We both finally were able to hold you this week. I can't explain in words what this was like for us. Just to feel you close to my heart, your cheek on my chest, and the way I could comfort you without doing anything. You were still hooked up to the ventilator and tubes and it was not easy to get you there, but once you touched my skin you were instantly calm, quiet. You felt so soft and so warm. You are now able to wear clothes. You get 60 cc's of breastmilk every 3 hours. You are a reminder of how resilient babies can be!! You basically turned around and told the gloom/doom doctors where to stick it :) We had a family meeting with your care team on Friday, following your MRI. Needless to say, they never have anything positive (or conclusive) to say. You showed them. Finally, a doctor even said something positive about your condition. I asked her to repeat it twice. I couldn't be more proud of you. I am so proud to have such a fighter, such a beautiful, strong little girl as my daughter. You amaze me.

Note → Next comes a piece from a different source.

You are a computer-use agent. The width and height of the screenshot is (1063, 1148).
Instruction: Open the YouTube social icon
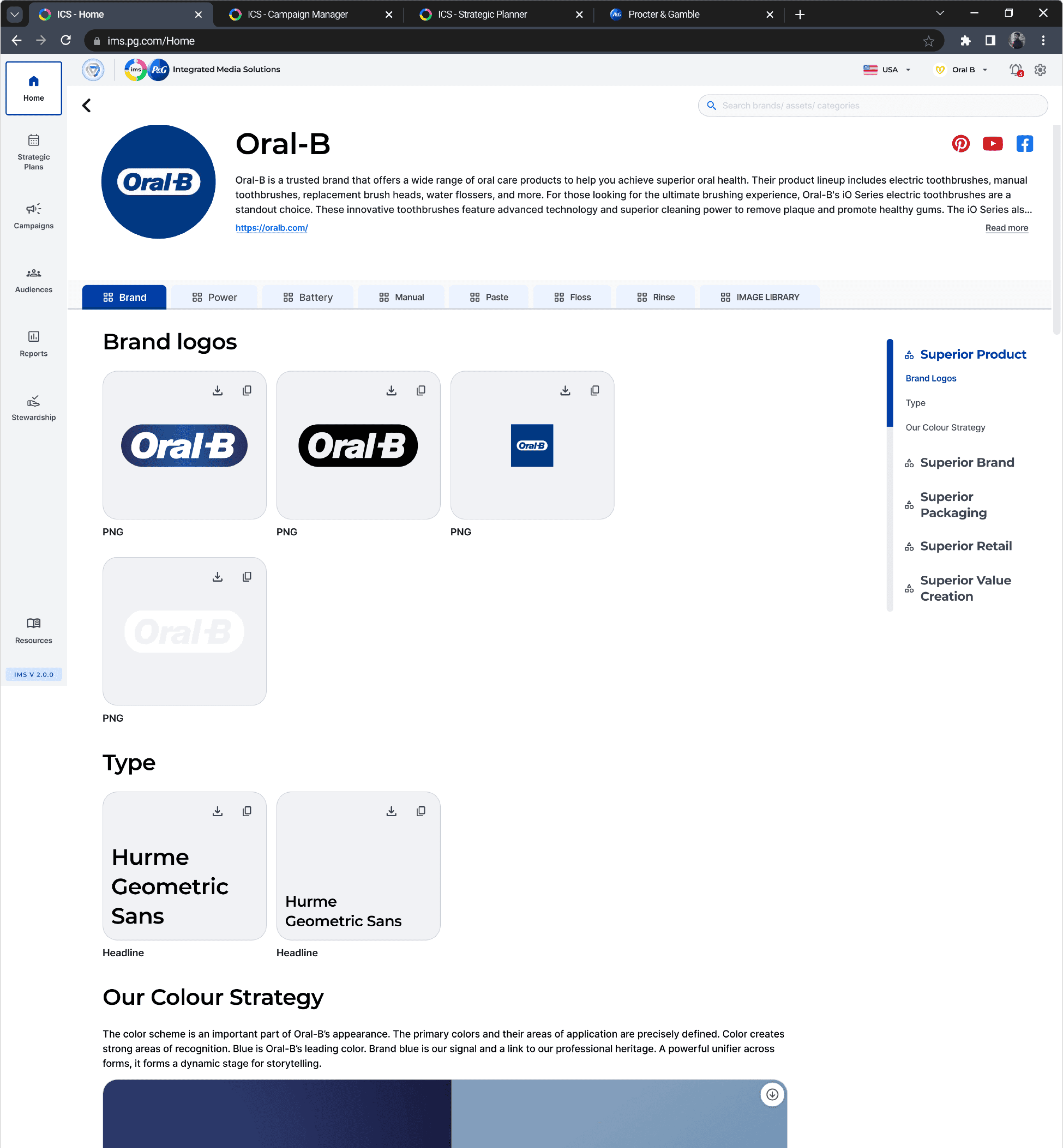pos(992,144)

I love that we have quiet moments in the nursery where I can comfort you, where my touch can calm you and you don't need the rescue of morphine. I love when you look into my eyes and we connect and you make silly faces at me. You are wide eyed and alert. You have my eyes. I could sit and look at you all day. I am still adjusting to staying at Ronald McDonald House and not the hospital. It is hard to leave you but I know I'll see you in the morning and await more good news on your health.

I love you so much and again, I'm so very proud of you!! You are truly my little girl.